EXTRAIT DU DOCUMENT ->
De plus, j’aimerai qu’on  m’explique comment un hôtel de 18 chambres qui ne travaille  pas à plein régime et qui fonctionne avec de la géothermie et des panneaux solaires, peut se retrouver avec une facture énergétique de  30 000 dt. C’est excessif et irrationnel !


A la fin, tout ceci finit par compromettre sérieusement la rentabilité de notre établissement.
 


 

Contrairement  aux discours successifs des officiels du tourisme visant à promouvoir un tourisme plus qualitatif, votre situation illustre qu’il est manifestement  compliqué d’exister en dehors du tourisme de masse à Hammamet, Sousse ou Djerba. Est-ce votre sentiment ?


Je pense que  DAR HI a ouvert la voie d’une alternative au tourisme de masse qui est en crise en Tunisie depuis plusieurs années.


C’est aussi un projet « anti-Marrakech » qui montre que le tourisme tunisien ne doit pas essayer de copier le modèle marocain mais au contraire inventer une nouvelle forme de tourisme mêlant harmonieusement la tradition, le contemporain et l’écologie.


La variété et la diversité du paysage de la Tunisie permettent d’explorer sans risques cette alternative.


Sur le papier et dans le discours officiel, le tourisme tunisien affiche cette volonté mais la réalité est toute autre…Rien n’est fait pour aider et accompagner les hôteliers indépendants…j’observe,  depuis le début de mon aventure, un vrai décalage avec la réalité.


En temps que franco tunisien,  je rêvais d’exercer un rôle moteur dans cette  nouvelle voie du tourisme en Europe. Dans cet état d’esprit,  je me suis placé à la disposition « bénévole » des ministres successifs du tourisme depuis 3 ans  mais a posteriori je fais le constat que  la communication de masse et les onéreuses campagnes de promotion grand public l’emportent toujours  sur le travail de niche et le lobbying ciblé auprès des nouveaux segments.

Enregistrements issus d'un jeu de données de pointage:
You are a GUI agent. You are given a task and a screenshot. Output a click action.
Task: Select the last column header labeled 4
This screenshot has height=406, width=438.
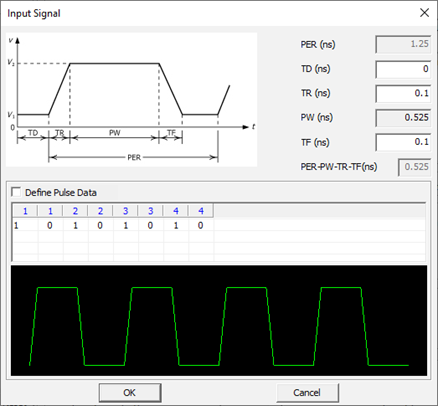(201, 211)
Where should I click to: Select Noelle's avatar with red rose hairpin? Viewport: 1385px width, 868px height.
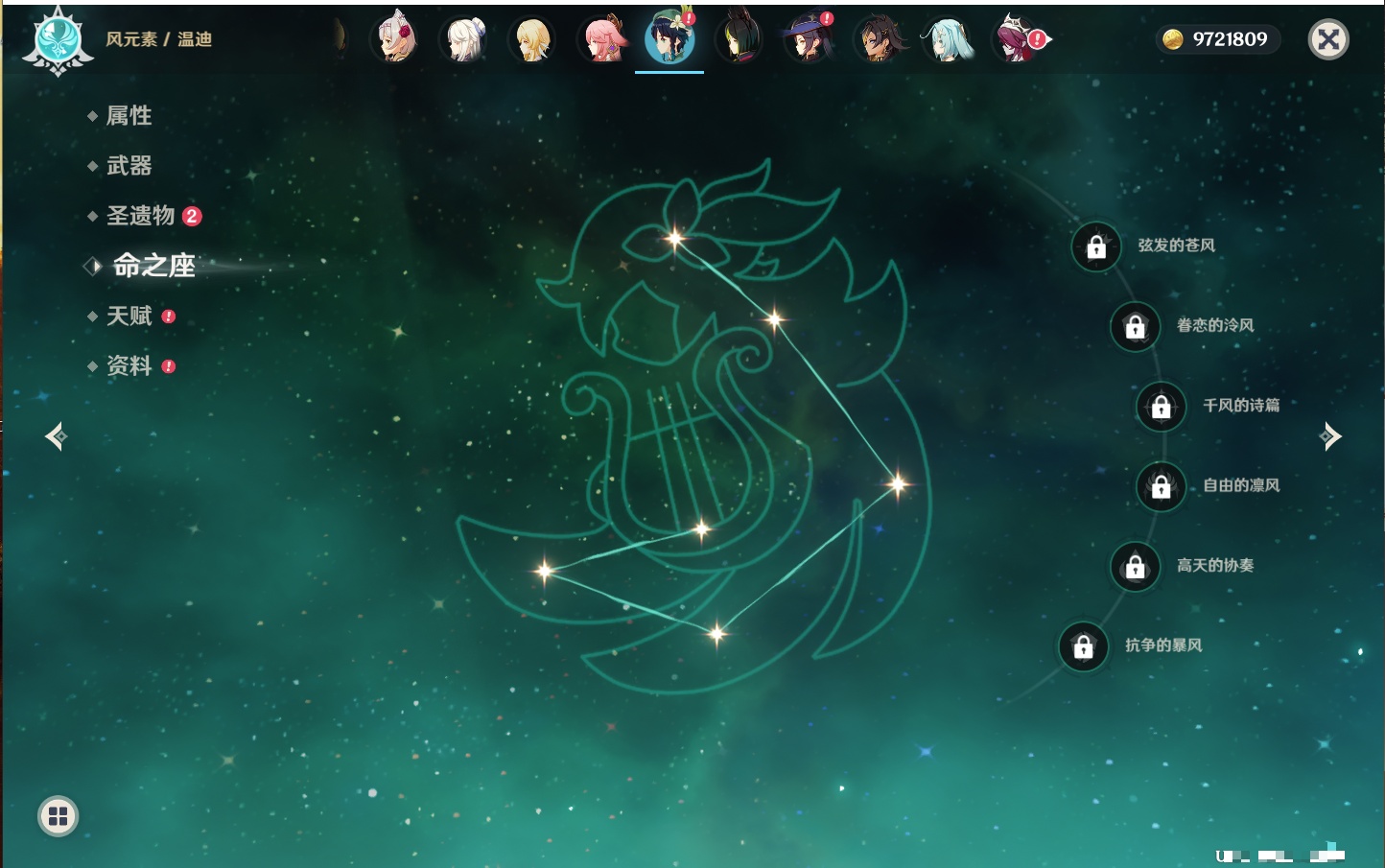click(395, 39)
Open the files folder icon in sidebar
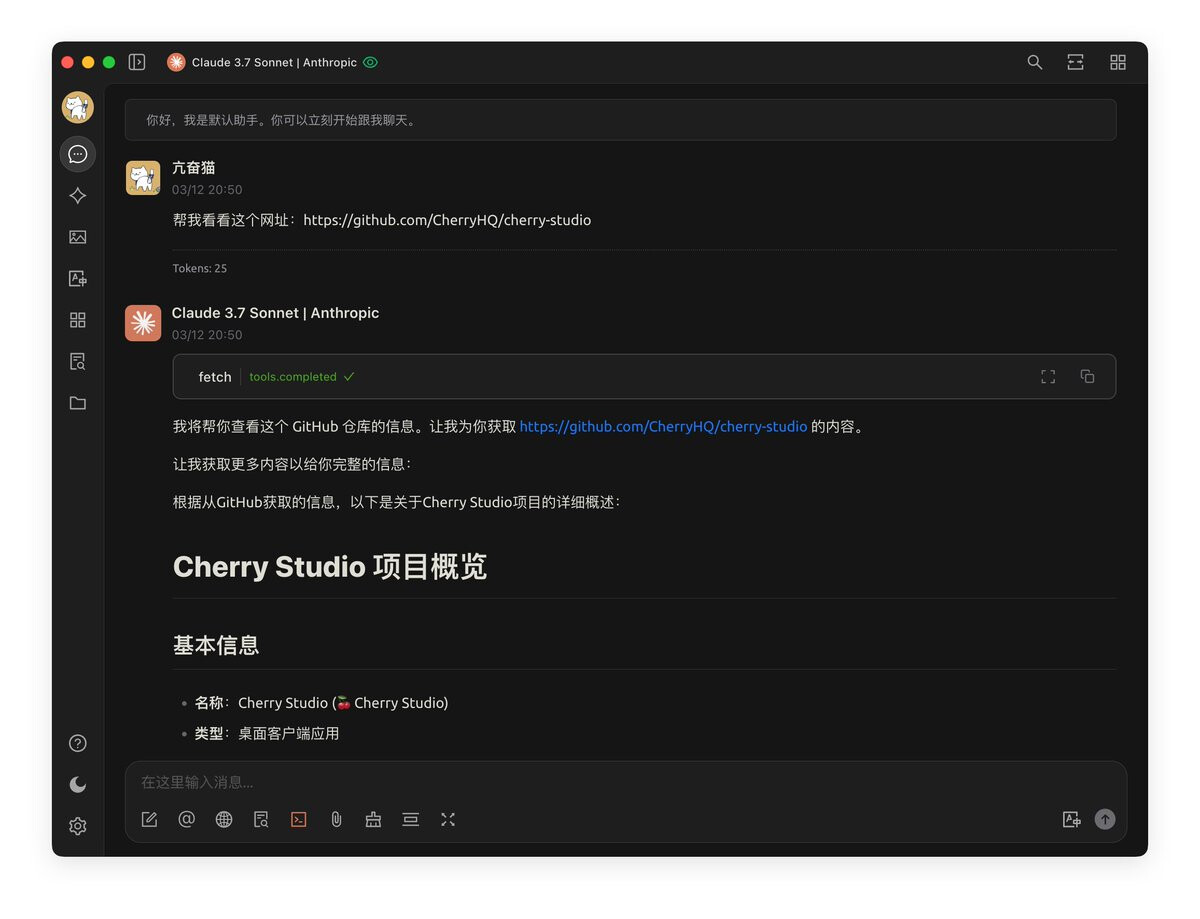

SÉRIE DE CONSIGNES ->
a) D'après l'extrait sur le tourisme tunisien, quel est le montant de la facture énergétique de l'hôtel de 18 chambres ?
b) Recopiez, s'il vous plaît, le passage de l'extrait sur le tourisme tunisien qui commence à « C’est aussi un » et se termine à « risques cette alternative. ».
c) Poursuivez l'extrait sur le tourisme tunisien à partir de sa dernière phrase.

RÉPONSES DANS L'ORDRE ->
a) Elle s'élève à 30 000 dt.

b)
C’est aussi un projet « anti-Marrakech » qui montre que le tourisme tunisien ne doit pas essayer de copier le modèle marocain mais au contraire inventer une nouvelle forme de tourisme mêlant harmonieusement la tradition, le contemporain et l’écologie.


La variété et la diversité du paysage de la Tunisie permettent d’explorer sans risques cette alternative.

c)
 La dimension sociale et humaine de Dar Hi est précieuse dans cette région déshéritée. Que vont devenir ces familles (salariés, sous traitants…) que vous faisiez vivre ?
 


Nous avons su créer un lien social unique dans notre hôtel et dans la ville de Nefta. En effet, nous basons notre modèle sur le respect et sur le management participatif de notre équipe …je dirais même notre famille…oui ; car c’est comme cela que nous considérons  les personnes qui travaillent à DAR HI.


Aujourd’hui, nous sommes tristes pour eux  mais nous n’avons plus les moyens de faire face à nos responsabilités.. DAR HI fait partie intégrante de Nefta et fait travailler depuis plusieurs années des centaines de personnes (artisans, épiciers, agriculteurs, agence de voyages, 4X4, taxis, calèchiers, boulangers, etc .).  DAR HI avait réussi aussi à amorcer une belle histoire humaine avec certaines artisanes de Nefta créant des tapis pour une collection équitable vendue en Europe par le célèbre site « made in design »… Malheureusement à  Nefta, la fermeture de DAR HI  va faire des victimes ! Bref un grand gâchis !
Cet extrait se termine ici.